Лишь один странствующий халдей отнесся к проблеме Барбия по-персидски основательно.
– Нужно принести той богине, что наказала тебя такой страстью, добрую жертву. Умилостивить ее. Что у тебя в жизни главное?
– Работа.
– Какая твоя работа?
– Убивать. Я гладиатор.
– Дай обет, что людей ты больше убивать не будешь. Это будет твоя жертва. И тогда богиня смилостивится над тобою. И вырвет из груди твоей жало любви.
Так Барбий дал обет не обагрять меча – до конца своей жизни. Но все одно не позабыл вкус терциллиных поцелуев.
Вскоре Барбий познакомился с одним пройдохой, который уговорил его продать дело, накупить товаров и отправиться с ним в Египет. Накупили. Отправились. Товары, никому не нужные там, да еще и траченые трюмной сыростью, распродали за бесценок. Вдобавок, Барбий еще и малярией заразился, едва не умер. А в бреду – одна Терцилла. Колокольчиками звенит, ножкой, в сандалию обутой, игриво крутит, укоряет, к себе зовет…
Я не разобрал, как именно получилось, что после Египта Барбий оказался в Риме, а потом – во Фракии. Ведь не ближний свет. Впрочем, Барбий и сам, похоже, толком этого не разобрал. По его мнению, слова «я просто путешествовал» все отлично объясняют.
И вот, последний акт нашей драмы. Город Томы. Хор тревожно ведет новую тему.
Постаревшему, погрубевшему Барбию нравится во Фракии. Он растит сад, доит козюлек, ездит на Золотце по холмам и кормит конопляным семенем птиц. Он водит дружбу с поэтом Назоном и ссыльным греховодником Маркиссом. Он считает себя человеком пожившим, никогда не отказывается от знаков почтения со стороны горожан, многие из которых прочат за него своих непристроенных дочерей. Он опытен и кроток. Он давно забыл что такое цинизм, он не боится быть наивным. В его шишковатой голове бродят безумные градоустроительские проекты, которыми он щедро делится с сикофантом Кинефом. Вот только…
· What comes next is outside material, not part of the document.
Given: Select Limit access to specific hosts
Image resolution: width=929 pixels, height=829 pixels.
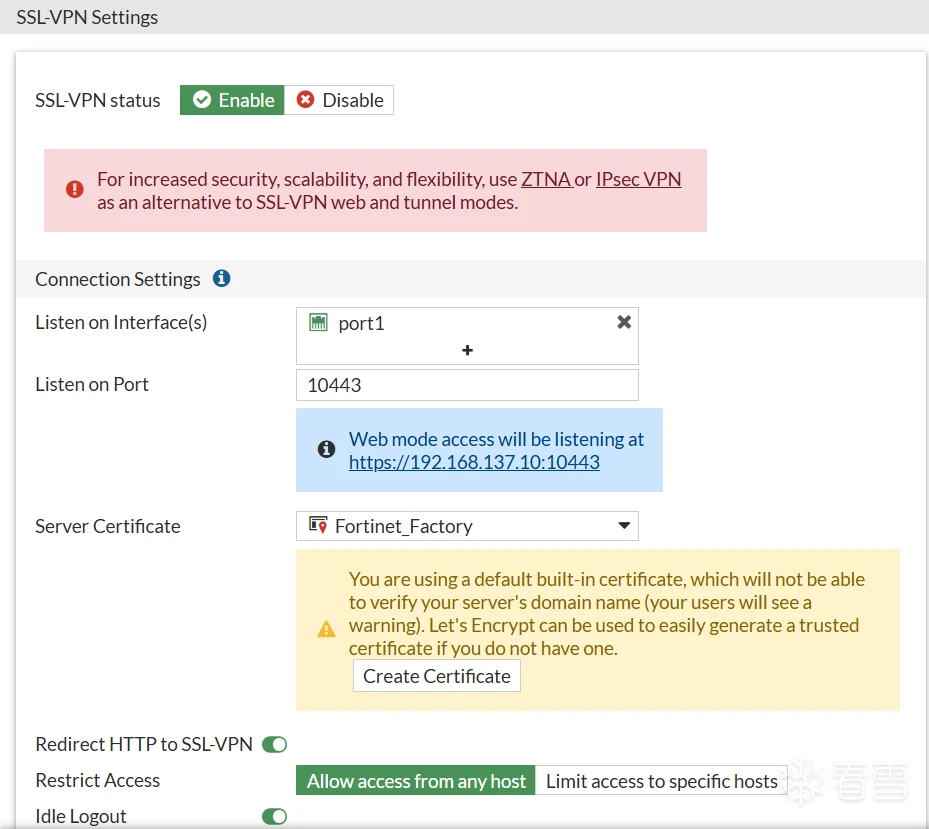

– …каждый раз, когда я по городу иду и песню какую-нибудь слышу, я вспоминаю, как пела Терцилла. Как она пела, друг! Она пела так, что декурионы переставали браниться, цветы открывали бутоны, а младенцы пеленки пачкать прекращали и улыбались беззубыми своими ртами. Музыкальные они с братом были – страсть, этого у них не отнимешь… Так вот послушай, Назон. Только не делай это свое лицо, просто послушай! Мне кажется, до сих пор кажется, что когда-нибудь мы с Терциллой еще… обнимемся. Я головой-то понимаю, глупость это, борода вон седая уже… Смешно тебе? Смейся, ладно! Я разрешаю! Но все равно скажу вот что еще: если бы тогда, после пожара в казармах, я предположить мог, что я так сильно Терциллу люблю, я бы никуда не уезжал. Сгнил бы лучше в Капуе, у ее порога.